В исследованиях (теоретических и на практике) кинематографической формы Вертов достигал таких глубин, что вряд ли есть надобность терять столь щедрое наследие.
Это наши достижения, открытия нашего кино.
В одной из статей, предшествующих выпуску «Человека к киноаппаратом», писалось: полет летчика Чухновского и тормоз Матросова сами по себе не имеют социального значения, но то, что этот полет осуществлен советским летчиком и что этот тормоз создан в Советской стране — есть явления именно такого значения; это же касается, говорилось далее в статье, фильма Вертова, обогащающего язык киноискусства.
«Поэтому попытку построить фильму, посвященную вопросам формы, никак нельзя рассматривать только как уклон в эстетство или в формалистику. Ибо и прекрасные темы и намерения, вследствие беспомощности формы, оказываются „пристегнутыми извне“», — писал 29 марта 1929 года другой орган печати, и этим органом была газета «Правда». Как и всегда, она поднималась в понимании не только социального, но и художественного значения вертовской картины на голову выше множества путаных рассуждений специальной кинематографической прессы, та все еще решала (еще долго будет решать), какую же отметку выставить картине и не поставить ли пока Вертова, на всякий случай, в угол.
Статья в «Правде» появилась тоже до выхода фильма, газета хотела оказать давление на прокат, он отметку уже, видимо, поставил, заранее решив, что массовый зритель картину не поймет. «Как будто не в интересах самих прокатчиков, — писала „Правда“. — изощрять вкус зрителей, а не поощрять его отсталость!»

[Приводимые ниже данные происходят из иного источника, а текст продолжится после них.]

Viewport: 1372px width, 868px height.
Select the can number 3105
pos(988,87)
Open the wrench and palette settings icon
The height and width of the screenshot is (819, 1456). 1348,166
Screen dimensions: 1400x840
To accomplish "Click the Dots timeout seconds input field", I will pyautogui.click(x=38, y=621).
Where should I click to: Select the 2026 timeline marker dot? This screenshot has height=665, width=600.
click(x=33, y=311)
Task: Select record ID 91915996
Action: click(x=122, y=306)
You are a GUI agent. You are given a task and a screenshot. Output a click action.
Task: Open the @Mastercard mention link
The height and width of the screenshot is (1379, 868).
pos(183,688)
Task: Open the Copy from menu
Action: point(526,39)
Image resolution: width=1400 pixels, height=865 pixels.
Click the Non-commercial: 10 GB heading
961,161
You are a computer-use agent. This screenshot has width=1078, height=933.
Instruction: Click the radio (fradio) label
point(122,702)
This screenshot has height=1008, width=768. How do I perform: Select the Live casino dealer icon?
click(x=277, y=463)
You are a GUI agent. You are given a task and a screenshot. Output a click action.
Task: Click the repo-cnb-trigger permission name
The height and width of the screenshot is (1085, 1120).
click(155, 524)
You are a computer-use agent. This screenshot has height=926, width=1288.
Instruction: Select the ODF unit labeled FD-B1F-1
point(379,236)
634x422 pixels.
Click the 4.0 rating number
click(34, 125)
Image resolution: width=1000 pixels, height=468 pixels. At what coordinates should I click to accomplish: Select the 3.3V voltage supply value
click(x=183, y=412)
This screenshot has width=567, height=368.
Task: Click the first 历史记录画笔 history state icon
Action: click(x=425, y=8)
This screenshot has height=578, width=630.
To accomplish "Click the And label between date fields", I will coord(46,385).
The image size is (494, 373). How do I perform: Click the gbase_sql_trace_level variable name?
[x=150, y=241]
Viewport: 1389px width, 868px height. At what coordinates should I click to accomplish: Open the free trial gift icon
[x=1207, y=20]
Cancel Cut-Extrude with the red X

Какое емкое слово для определения взаимоотношений новаторского зрелища с массовым зрителем нашел автор статьи, старый партиец и известный кинематографический деятель Кирилл Иванович Шутко, — изощрять!
Употребив это слово, он одновременно не скрывал, что зрителя ожидает далеко не простая работа. Но это обстоятельство не умаляло ни Вертова, ни зрителя.
Учась языку, Вертов учил других.
Это была борьба за чистоту киноязыка.
За культуру киноречи.
За всеобщую кинограмотность в условиях происходящей культурной революции.
Это был один из участков ликбеза на одном из передовых участков кинофронта.